Funding for research on viruses like HIV and COVID-19 is on the chopping block. Chris Beyrer, MD, MPH, the director of the Duke Global Health Institute, in Durham, N.C., talked to Infectious Disease Special Edition about what these cuts mean for his research.

This transcription was made with Temi.

Meaghan Lee Callaghan: [I heard] you were having a bad morning?

Chris Beyrer, MD, MPH: Yeah, we've just seen an updated list of the grants and contracts that have been recently canceled. Specifically speaking about the NIH, the National Institutes of Health. This has been going on for some weeks now. We expected that it was going to accelerate once the new NIH director had been named and Dr. Charia has been named, and he has been confirmed, but he has, as far as I know, not been sworn in yet, but nevertheless, the acting director has been very actively cutting a number of grants and contracts.

On the list that I saw this morning is the HIV Prevention Trial Network. That's the Leadership and Operations Center. That's the main NIH network that does HIV prevention trials, primary prevention trials, and has led some of the most important trials in our field. ...

I am on the executive committee of the [HIV Vaccine Trials] network, and so I had a leadership award through that. And I'm also the co-chair of a large HPTN trial, HPTN-O96 with my co-chair, Laron Nelson at Yale. That study is officially on pause, but if indeed the [Letters of Collaboration (LOC)] has been terminated then it makes it extremely difficult to think about how we would be able to get that study off pause and carry it forward. In addition, a number of studies and trials have been stopped or on the list for termination from what was called the Covid Vaccine Prevention Network, the COVPN and the COVPN was, again, an incredibly important network that was stood up very quickly by NIAID and some of the other NIH institutes as part of Operation Warp Speed.

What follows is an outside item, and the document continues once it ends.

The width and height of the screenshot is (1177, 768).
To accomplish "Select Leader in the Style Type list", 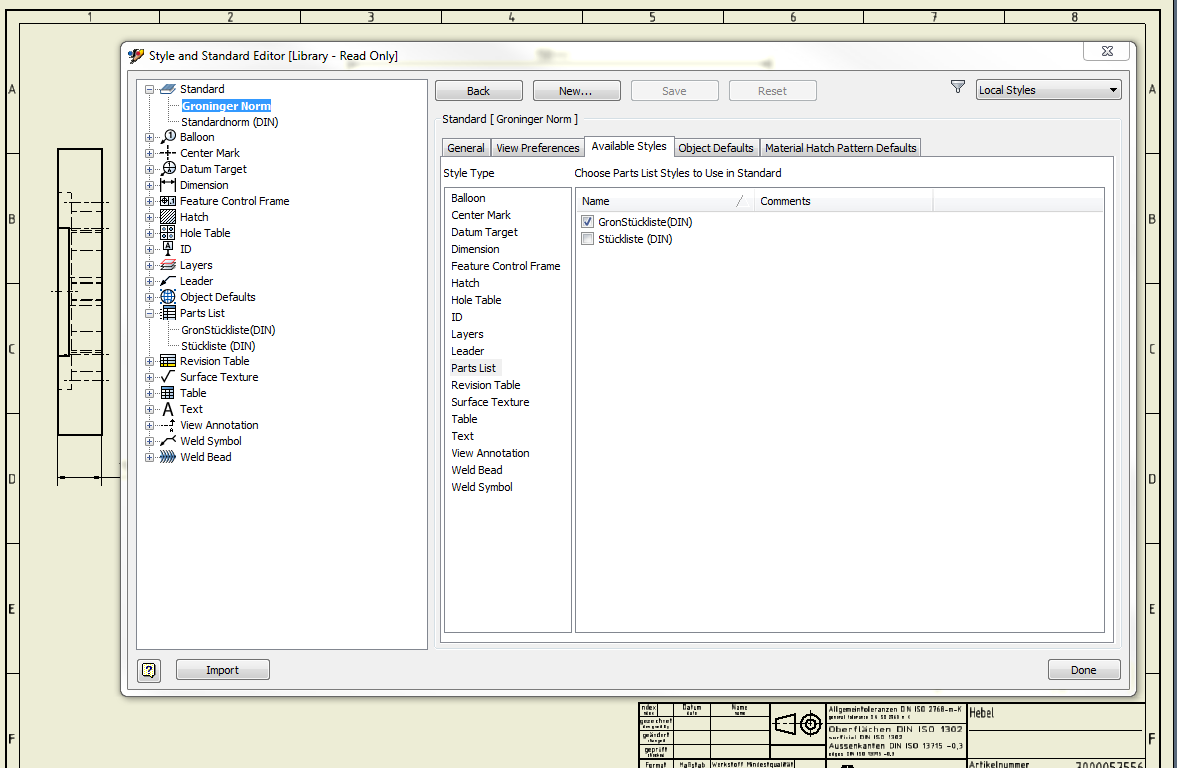I will pyautogui.click(x=467, y=351).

I worked on it as an epidemiologist, and ... as so many of us who worked on it, just incredibly proud of that achievement.

The current leadership of the NIH and their colleagues, particularly people associated with the Great Barrington Declaration, which includes the incoming NIH director, consider the NIH response to Covid to have been a failure. And I think that is a an absolutely false narrative. It undermines the extraordinary achievements of so many people, and it flies in the face of the evidence, which is that the mRNA vaccines were safe and effective and helped deliver us out of the most severe pandemic since the great influenza of 1918. That is a matter of history. We all saw it. We watched it unfold and no attempt at fictitious narratives can undermine that achievement in my view.